───── Task data ─────
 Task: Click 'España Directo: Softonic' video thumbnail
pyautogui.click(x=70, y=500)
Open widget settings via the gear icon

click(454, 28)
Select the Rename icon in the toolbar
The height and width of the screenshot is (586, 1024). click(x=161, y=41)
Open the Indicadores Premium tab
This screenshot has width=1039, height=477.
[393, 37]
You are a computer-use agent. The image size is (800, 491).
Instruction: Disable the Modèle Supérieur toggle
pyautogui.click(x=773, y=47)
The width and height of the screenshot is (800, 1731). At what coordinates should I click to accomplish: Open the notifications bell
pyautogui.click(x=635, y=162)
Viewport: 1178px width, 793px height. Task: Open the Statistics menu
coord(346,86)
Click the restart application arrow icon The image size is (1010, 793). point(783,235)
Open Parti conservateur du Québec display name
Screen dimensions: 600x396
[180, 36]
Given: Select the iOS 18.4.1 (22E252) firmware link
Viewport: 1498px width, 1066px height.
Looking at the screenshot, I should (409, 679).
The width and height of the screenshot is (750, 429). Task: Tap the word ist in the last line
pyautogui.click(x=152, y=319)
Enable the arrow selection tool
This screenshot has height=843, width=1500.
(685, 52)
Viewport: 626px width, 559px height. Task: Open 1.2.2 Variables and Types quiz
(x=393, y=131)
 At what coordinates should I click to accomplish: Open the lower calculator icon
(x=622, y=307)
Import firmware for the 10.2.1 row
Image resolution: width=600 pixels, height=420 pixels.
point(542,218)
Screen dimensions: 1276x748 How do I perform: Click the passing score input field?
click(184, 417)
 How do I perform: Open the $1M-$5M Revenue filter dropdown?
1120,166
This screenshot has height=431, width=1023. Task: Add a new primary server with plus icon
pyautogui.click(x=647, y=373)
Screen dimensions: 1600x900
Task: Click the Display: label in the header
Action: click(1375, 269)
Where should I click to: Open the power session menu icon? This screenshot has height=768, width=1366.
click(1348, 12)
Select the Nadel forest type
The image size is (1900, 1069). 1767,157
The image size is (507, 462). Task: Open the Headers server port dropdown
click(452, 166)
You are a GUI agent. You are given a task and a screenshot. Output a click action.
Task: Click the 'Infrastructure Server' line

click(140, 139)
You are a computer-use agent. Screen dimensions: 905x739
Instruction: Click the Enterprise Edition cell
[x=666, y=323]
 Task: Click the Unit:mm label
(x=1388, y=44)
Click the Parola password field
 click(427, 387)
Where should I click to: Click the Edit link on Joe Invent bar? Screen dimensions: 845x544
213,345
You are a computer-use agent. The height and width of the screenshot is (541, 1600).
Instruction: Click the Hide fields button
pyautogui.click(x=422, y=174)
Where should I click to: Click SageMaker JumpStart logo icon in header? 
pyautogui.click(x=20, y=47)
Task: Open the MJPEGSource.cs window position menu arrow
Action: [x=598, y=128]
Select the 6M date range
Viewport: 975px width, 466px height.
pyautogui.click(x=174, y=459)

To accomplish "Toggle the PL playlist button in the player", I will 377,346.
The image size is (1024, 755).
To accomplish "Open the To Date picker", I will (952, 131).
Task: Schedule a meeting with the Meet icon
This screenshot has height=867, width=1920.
─────
When the entries above are retyped, each line must stay exactly as it is.

 Task: Click 'España Directo: Softonic' video thumbnail
pyautogui.click(x=70, y=500)
Open widget settings via the gear icon

click(454, 28)
Select the Rename icon in the toolbar
The height and width of the screenshot is (586, 1024). click(x=161, y=41)
Open the Indicadores Premium tab
This screenshot has width=1039, height=477.
[393, 37]
You are a computer-use agent. The image size is (800, 491).
Instruction: Disable the Modèle Supérieur toggle
pyautogui.click(x=773, y=47)
The width and height of the screenshot is (800, 1731). At what coordinates should I click to accomplish: Open the notifications bell
pyautogui.click(x=635, y=162)
Viewport: 1178px width, 793px height. Task: Open the Statistics menu
coord(346,86)
Click the restart application arrow icon The image size is (1010, 793). point(783,235)
Open Parti conservateur du Québec display name
Screen dimensions: 600x396
[180, 36]
Given: Select the iOS 18.4.1 (22E252) firmware link
Viewport: 1498px width, 1066px height.
Looking at the screenshot, I should (409, 679).
The width and height of the screenshot is (750, 429). Task: Tap the word ist in the last line
pyautogui.click(x=152, y=319)
Enable the arrow selection tool
This screenshot has height=843, width=1500.
(685, 52)
Viewport: 626px width, 559px height. Task: Open 1.2.2 Variables and Types quiz
(x=393, y=131)
 At what coordinates should I click to accomplish: Open the lower calculator icon
(x=622, y=307)
Import firmware for the 10.2.1 row
Image resolution: width=600 pixels, height=420 pixels.
point(542,218)
Screen dimensions: 1276x748 How do I perform: Click the passing score input field?
click(184, 417)
 How do I perform: Open the $1M-$5M Revenue filter dropdown?
1120,166
This screenshot has height=431, width=1023. Task: Add a new primary server with plus icon
pyautogui.click(x=647, y=373)
Screen dimensions: 1600x900
Task: Click the Display: label in the header
Action: click(1375, 269)
Where should I click to: Open the power session menu icon? This screenshot has height=768, width=1366.
click(1348, 12)
Select the Nadel forest type
The image size is (1900, 1069). 1767,157
The image size is (507, 462). Task: Open the Headers server port dropdown
click(452, 166)
You are a GUI agent. You are given a task and a screenshot. Output a click action.
Task: Click the 'Infrastructure Server' line

click(140, 139)
You are a computer-use agent. Screen dimensions: 905x739
Instruction: Click the Enterprise Edition cell
[x=666, y=323]
 Task: Click the Unit:mm label
(x=1388, y=44)
Click the Parola password field
 click(427, 387)
Where should I click to: Click the Edit link on Joe Invent bar? Screen dimensions: 845x544
213,345
You are a computer-use agent. The height and width of the screenshot is (541, 1600).
Instruction: Click the Hide fields button
pyautogui.click(x=422, y=174)
Where should I click to: Click SageMaker JumpStart logo icon in header? 
pyautogui.click(x=20, y=47)
Task: Open the MJPEGSource.cs window position menu arrow
Action: [x=598, y=128]
Select the 6M date range
Viewport: 975px width, 466px height.
pyautogui.click(x=174, y=459)

To accomplish "Toggle the PL playlist button in the player", I will 377,346.
The image size is (1024, 755).
To accomplish "Open the To Date picker", I will (952, 131).
Task: Schedule a meeting with the Meet icon
This screenshot has height=867, width=1920.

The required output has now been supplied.